• [WHAT YOU ARE ASKED TO DO] Render every line of the records below as a Markdown table with the columns Row and Line, numbering the rows in order and omitting blank lines.

• [DATA FOR PROCESSING]

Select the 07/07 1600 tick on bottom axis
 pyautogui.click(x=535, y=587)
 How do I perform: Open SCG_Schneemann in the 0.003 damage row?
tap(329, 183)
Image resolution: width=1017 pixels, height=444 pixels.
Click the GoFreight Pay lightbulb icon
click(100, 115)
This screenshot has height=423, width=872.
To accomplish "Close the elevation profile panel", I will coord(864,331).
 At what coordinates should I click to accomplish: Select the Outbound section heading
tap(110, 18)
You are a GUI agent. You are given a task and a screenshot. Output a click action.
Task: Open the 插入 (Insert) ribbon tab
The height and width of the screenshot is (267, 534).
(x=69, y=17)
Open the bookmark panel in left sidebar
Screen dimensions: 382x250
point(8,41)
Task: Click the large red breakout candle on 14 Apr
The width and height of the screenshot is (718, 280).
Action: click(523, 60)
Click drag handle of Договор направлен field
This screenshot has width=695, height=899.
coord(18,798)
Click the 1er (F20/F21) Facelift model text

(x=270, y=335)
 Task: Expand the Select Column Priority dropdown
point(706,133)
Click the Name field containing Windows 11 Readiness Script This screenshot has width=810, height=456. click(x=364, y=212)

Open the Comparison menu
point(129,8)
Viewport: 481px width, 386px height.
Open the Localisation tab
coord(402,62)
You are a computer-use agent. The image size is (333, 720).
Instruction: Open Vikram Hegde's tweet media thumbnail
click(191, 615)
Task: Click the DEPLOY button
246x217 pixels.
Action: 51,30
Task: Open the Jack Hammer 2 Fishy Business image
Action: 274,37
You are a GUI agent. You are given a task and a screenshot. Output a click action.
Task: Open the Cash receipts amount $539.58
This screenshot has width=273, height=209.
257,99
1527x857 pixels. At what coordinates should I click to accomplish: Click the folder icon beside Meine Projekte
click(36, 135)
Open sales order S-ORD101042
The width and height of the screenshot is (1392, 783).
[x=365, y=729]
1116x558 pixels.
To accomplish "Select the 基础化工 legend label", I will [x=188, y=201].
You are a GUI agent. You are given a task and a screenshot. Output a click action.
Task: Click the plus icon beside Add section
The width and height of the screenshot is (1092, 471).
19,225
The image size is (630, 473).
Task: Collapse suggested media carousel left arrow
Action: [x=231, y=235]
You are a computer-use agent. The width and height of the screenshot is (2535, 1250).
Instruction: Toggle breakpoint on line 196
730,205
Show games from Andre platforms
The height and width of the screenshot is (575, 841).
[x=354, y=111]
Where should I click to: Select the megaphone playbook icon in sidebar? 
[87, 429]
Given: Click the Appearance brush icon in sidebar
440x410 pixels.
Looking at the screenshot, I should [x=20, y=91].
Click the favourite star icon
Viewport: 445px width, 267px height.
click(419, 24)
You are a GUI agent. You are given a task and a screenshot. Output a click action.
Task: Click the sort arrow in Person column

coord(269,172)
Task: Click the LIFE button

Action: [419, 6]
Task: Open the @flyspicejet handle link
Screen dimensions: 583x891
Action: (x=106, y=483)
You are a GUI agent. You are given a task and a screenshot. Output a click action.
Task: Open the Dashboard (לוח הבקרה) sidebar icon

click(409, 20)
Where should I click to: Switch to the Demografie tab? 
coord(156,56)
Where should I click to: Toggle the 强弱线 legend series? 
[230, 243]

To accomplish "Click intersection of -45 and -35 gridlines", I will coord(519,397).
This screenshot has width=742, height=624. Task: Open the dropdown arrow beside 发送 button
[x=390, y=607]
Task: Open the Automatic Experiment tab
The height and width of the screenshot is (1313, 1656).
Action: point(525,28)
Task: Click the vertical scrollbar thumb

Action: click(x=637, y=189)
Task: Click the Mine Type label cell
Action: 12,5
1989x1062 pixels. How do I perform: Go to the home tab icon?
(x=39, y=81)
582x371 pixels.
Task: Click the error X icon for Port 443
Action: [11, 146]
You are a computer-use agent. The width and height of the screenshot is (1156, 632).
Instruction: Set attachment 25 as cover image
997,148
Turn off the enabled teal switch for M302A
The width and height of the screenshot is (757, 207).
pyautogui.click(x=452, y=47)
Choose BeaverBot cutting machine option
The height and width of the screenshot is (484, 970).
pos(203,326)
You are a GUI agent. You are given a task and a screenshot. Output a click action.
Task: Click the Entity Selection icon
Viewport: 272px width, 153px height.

• [RESPONSE TO THE TASK]
| Row | Line |
|---|---|
| 1 | Select the 07/07 1600 tick on bottom axis |
| 2 |  pyautogui.click(x=535, y=587) |
| 3 |  How do I perform: Open SCG_Schneemann in the 0.003 damage row? |
| 4 | tap(329, 183) |
| 5 | Image resolution: width=1017 pixels, height=444 pixels. |
| 6 | Click the GoFreight Pay lightbulb icon |
| 7 | click(100, 115) |
| 8 | This screenshot has height=423, width=872. |
| 9 | To accomplish "Close the elevation profile panel", I will coord(864,331). |
| 10 |  At what coordinates should I click to accomplish: Select the Outbound section heading |
| 11 | tap(110, 18) |
| 12 | You are a GUI agent. You are given a task and a screenshot. Output a click action. |
| 13 | Task: Open the 插入 (Insert) ribbon tab |
| 14 | The height and width of the screenshot is (267, 534). |
| 15 | (x=69, y=17) |
| 16 | Open the bookmark panel in left sidebar |
| 17 | Screen dimensions: 382x250 |
| 18 | point(8,41) |
| 19 | Task: Click the large red breakout candle on 14 Apr |
| 20 | The width and height of the screenshot is (718, 280). |
| 21 | Action: click(523, 60) |
| 22 | Click drag handle of Договор направлен field |
| 23 | This screenshot has width=695, height=899. |
| 24 | coord(18,798) |
| 25 | Click the 1er (F20/F21) Facelift model text |
| 26 | (x=270, y=335) |
| 27 |  Task: Expand the Select Column Priority dropdown |
| 28 | point(706,133) |
| 29 | Click the Name field containing Windows 11 Readiness Script This screenshot has width=810, height=456. click(x=364, y=212) |
| 30 | Open the Comparison menu |
| 31 | point(129,8) |
| 32 | Viewport: 481px width, 386px height. |
| 33 | Open the Localisation tab |
| 34 | coord(402,62) |
| 35 | You are a computer-use agent. The image size is (333, 720). |
| 36 | Instruction: Open Vikram Hegde's tweet media thumbnail |
| 37 | click(191, 615) |
| 38 | Task: Click the DEPLOY button |
| 39 | 246x217 pixels. |
| 40 | Action: 51,30 |
| 41 | Task: Open the Jack Hammer 2 Fishy Business image |
| 42 | Action: 274,37 |
| 43 | You are a GUI agent. You are given a task and a screenshot. Output a click action. |
| 44 | Task: Open the Cash receipts amount $539.58 |
| 45 | This screenshot has width=273, height=209. |
| 46 | 257,99 |
| 47 | 1527x857 pixels. At what coordinates should I click to accomplish: Click the folder icon beside Meine Projekte |
| 48 | click(36, 135) |
| 49 | Open sales order S-ORD101042 |
| 50 | The width and height of the screenshot is (1392, 783). |
| 51 | [x=365, y=729] |
| 52 | 1116x558 pixels. |
| 53 | To accomplish "Select the 基础化工 legend label", I will [x=188, y=201]. |
| 54 | You are a GUI agent. You are given a task and a screenshot. Output a click action. |
| 55 | Task: Click the plus icon beside Add section |
| 56 | The width and height of the screenshot is (1092, 471). |
| 57 | 19,225 |
| 58 | The image size is (630, 473). |
| 59 | Task: Collapse suggested media carousel left arrow |
| 60 | Action: [x=231, y=235] |
| 61 | You are a computer-use agent. The width and height of the screenshot is (2535, 1250). |
| 62 | Instruction: Toggle breakpoint on line 196 |
| 63 | 730,205 |
| 64 | Show games from Andre platforms |
| 65 | The height and width of the screenshot is (575, 841). |
| 66 | [x=354, y=111] |
| 67 | Where should I click to: Select the megaphone playbook icon in sidebar?  |
| 68 | [87, 429] |
| 69 | Given: Click the Appearance brush icon in sidebar |
| 70 | 440x410 pixels. |
| 71 | Looking at the screenshot, I should [x=20, y=91]. |
| 72 | Click the favourite star icon |
| 73 | Viewport: 445px width, 267px height. |
| 74 | click(419, 24) |
| 75 | You are a GUI agent. You are given a task and a screenshot. Output a click action. |
| 76 | Task: Click the sort arrow in Person column |
| 77 | coord(269,172) |
| 78 | Task: Click the LIFE button |
| 79 | Action: [419, 6] |
| 80 | Task: Open the @flyspicejet handle link |
| 81 | Screen dimensions: 583x891 |
| 82 | Action: (x=106, y=483) |
| 83 | You are a GUI agent. You are given a task and a screenshot. Output a click action. |
| 84 | Task: Open the Dashboard (לוח הבקרה) sidebar icon |
| 85 | click(409, 20) |
| 86 | Where should I click to: Switch to the Demografie tab?  |
| 87 | coord(156,56) |
| 88 | Where should I click to: Toggle the 强弱线 legend series?  |
| 89 | [230, 243] |
| 90 | To accomplish "Click intersection of -45 and -35 gridlines", I will coord(519,397). |
| 91 | This screenshot has width=742, height=624. Task: Open the dropdown arrow beside 发送 button |
| 92 | [x=390, y=607] |
| 93 | Task: Open the Automatic Experiment tab |
| 94 | The height and width of the screenshot is (1313, 1656). |
| 95 | Action: point(525,28) |
| 96 | Task: Click the vertical scrollbar thumb |
| 97 | Action: click(x=637, y=189) |
| 98 | Task: Click the Mine Type label cell |
| 99 | Action: 12,5 |
| 100 | 1989x1062 pixels. How do I perform: Go to the home tab icon? |
| 101 | (x=39, y=81) |
| 102 | 582x371 pixels. |
| 103 | Task: Click the error X icon for Port 443 |
| 104 | Action: [11, 146] |
| 105 | You are a computer-use agent. The width and height of the screenshot is (1156, 632). |
| 106 | Instruction: Set attachment 25 as cover image |
| 107 | 997,148 |
| 108 | Turn off the enabled teal switch for M302A |
| 109 | The width and height of the screenshot is (757, 207). |
| 110 | pyautogui.click(x=452, y=47) |
| 111 | Choose BeaverBot cutting machine option |
| 112 | The height and width of the screenshot is (484, 970). |
| 113 | pos(203,326) |
| 114 | You are a GUI agent. You are given a task and a screenshot. Output a click action. |
| 115 | Task: Click the Entity Selection icon |
| 116 | Viewport: 272px width, 153px height. |